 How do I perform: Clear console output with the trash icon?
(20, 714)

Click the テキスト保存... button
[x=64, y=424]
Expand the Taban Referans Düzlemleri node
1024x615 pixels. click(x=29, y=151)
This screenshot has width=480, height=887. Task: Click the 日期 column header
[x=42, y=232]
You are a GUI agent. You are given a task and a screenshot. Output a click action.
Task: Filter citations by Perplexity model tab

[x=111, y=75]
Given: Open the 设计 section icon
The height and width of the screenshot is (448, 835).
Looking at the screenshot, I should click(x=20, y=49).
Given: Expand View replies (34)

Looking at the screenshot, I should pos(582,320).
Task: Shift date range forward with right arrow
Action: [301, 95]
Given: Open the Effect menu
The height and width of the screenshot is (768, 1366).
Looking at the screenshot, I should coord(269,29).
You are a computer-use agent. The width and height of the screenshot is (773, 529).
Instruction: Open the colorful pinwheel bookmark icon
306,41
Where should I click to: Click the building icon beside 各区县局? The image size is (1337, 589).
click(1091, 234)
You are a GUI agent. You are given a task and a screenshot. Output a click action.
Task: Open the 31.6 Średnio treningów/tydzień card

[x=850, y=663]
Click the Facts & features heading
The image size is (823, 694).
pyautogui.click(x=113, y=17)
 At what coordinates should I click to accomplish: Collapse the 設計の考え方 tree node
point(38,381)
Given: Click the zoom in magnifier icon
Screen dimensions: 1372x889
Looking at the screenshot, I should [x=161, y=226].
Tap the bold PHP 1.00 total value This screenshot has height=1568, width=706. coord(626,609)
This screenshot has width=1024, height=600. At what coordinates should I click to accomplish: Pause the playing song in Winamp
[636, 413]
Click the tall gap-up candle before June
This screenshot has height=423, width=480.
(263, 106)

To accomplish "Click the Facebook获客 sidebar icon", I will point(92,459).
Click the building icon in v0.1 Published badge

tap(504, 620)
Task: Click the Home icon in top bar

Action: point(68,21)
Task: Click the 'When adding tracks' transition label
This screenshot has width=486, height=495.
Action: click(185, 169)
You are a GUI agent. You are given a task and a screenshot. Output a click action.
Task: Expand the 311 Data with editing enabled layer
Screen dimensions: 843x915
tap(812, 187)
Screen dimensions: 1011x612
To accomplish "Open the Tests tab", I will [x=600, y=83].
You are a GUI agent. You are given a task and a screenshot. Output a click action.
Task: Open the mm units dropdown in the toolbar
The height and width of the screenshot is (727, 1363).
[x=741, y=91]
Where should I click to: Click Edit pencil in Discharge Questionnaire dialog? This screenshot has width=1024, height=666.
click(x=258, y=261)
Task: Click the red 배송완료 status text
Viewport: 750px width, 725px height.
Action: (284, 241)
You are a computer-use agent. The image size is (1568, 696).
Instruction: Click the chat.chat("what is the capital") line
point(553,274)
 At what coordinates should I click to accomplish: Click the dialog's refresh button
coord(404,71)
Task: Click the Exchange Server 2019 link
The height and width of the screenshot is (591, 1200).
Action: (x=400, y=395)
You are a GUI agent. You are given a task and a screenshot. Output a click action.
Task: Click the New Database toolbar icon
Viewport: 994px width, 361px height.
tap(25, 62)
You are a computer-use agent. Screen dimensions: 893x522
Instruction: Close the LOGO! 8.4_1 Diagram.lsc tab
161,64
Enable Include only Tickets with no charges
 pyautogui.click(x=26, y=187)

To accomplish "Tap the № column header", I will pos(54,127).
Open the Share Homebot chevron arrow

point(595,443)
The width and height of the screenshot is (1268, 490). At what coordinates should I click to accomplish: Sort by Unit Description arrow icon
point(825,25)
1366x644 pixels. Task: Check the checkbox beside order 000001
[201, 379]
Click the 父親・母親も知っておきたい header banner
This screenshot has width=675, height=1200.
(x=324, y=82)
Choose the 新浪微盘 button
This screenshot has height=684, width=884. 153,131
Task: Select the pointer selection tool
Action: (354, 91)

◆ ◆ ◆ ◆

WHAT YOU SHOULD DO: A word-for-word copy of the data is what should be returned.

EXERCISE SOLUTION:
 How do I perform: Clear console output with the trash icon?
(20, 714)

Click the テキスト保存... button
[x=64, y=424]
Expand the Taban Referans Düzlemleri node
1024x615 pixels. click(x=29, y=151)
This screenshot has width=480, height=887. Task: Click the 日期 column header
[x=42, y=232]
You are a GUI agent. You are given a task and a screenshot. Output a click action.
Task: Filter citations by Perplexity model tab

[x=111, y=75]
Given: Open the 设计 section icon
The height and width of the screenshot is (448, 835).
Looking at the screenshot, I should click(x=20, y=49).
Given: Expand View replies (34)

Looking at the screenshot, I should pos(582,320).
Task: Shift date range forward with right arrow
Action: [301, 95]
Given: Open the Effect menu
The height and width of the screenshot is (768, 1366).
Looking at the screenshot, I should coord(269,29).
You are a computer-use agent. The width and height of the screenshot is (773, 529).
Instruction: Open the colorful pinwheel bookmark icon
306,41
Where should I click to: Click the building icon beside 各区县局? The image size is (1337, 589).
click(1091, 234)
You are a GUI agent. You are given a task and a screenshot. Output a click action.
Task: Open the 31.6 Średnio treningów/tydzień card

[x=850, y=663]
Click the Facts & features heading
The image size is (823, 694).
pyautogui.click(x=113, y=17)
 At what coordinates should I click to accomplish: Collapse the 設計の考え方 tree node
point(38,381)
Given: Click the zoom in magnifier icon
Screen dimensions: 1372x889
Looking at the screenshot, I should [x=161, y=226].
Tap the bold PHP 1.00 total value This screenshot has height=1568, width=706. coord(626,609)
This screenshot has width=1024, height=600. At what coordinates should I click to accomplish: Pause the playing song in Winamp
[636, 413]
Click the tall gap-up candle before June
This screenshot has height=423, width=480.
(263, 106)

To accomplish "Click the Facebook获客 sidebar icon", I will point(92,459).
Click the building icon in v0.1 Published badge

tap(504, 620)
Task: Click the Home icon in top bar

Action: point(68,21)
Task: Click the 'When adding tracks' transition label
This screenshot has width=486, height=495.
Action: click(185, 169)
You are a GUI agent. You are given a task and a screenshot. Output a click action.
Task: Expand the 311 Data with editing enabled layer
Screen dimensions: 843x915
tap(812, 187)
Screen dimensions: 1011x612
To accomplish "Open the Tests tab", I will [x=600, y=83].
You are a GUI agent. You are given a task and a screenshot. Output a click action.
Task: Open the mm units dropdown in the toolbar
The height and width of the screenshot is (727, 1363).
[x=741, y=91]
Where should I click to: Click Edit pencil in Discharge Questionnaire dialog? This screenshot has width=1024, height=666.
click(x=258, y=261)
Task: Click the red 배송완료 status text
Viewport: 750px width, 725px height.
Action: (284, 241)
You are a computer-use agent. The image size is (1568, 696).
Instruction: Click the chat.chat("what is the capital") line
point(553,274)
 At what coordinates should I click to accomplish: Click the dialog's refresh button
coord(404,71)
Task: Click the Exchange Server 2019 link
The height and width of the screenshot is (591, 1200).
Action: (x=400, y=395)
You are a GUI agent. You are given a task and a screenshot. Output a click action.
Task: Click the New Database toolbar icon
Viewport: 994px width, 361px height.
tap(25, 62)
You are a computer-use agent. Screen dimensions: 893x522
Instruction: Close the LOGO! 8.4_1 Diagram.lsc tab
161,64
Enable Include only Tickets with no charges
 pyautogui.click(x=26, y=187)

To accomplish "Tap the № column header", I will pos(54,127).
Open the Share Homebot chevron arrow

point(595,443)
The width and height of the screenshot is (1268, 490). At what coordinates should I click to accomplish: Sort by Unit Description arrow icon
point(825,25)
1366x644 pixels. Task: Check the checkbox beside order 000001
[201, 379]
Click the 父親・母親も知っておきたい header banner
This screenshot has width=675, height=1200.
(x=324, y=82)
Choose the 新浪微盘 button
This screenshot has height=684, width=884. 153,131
Task: Select the pointer selection tool
Action: (354, 91)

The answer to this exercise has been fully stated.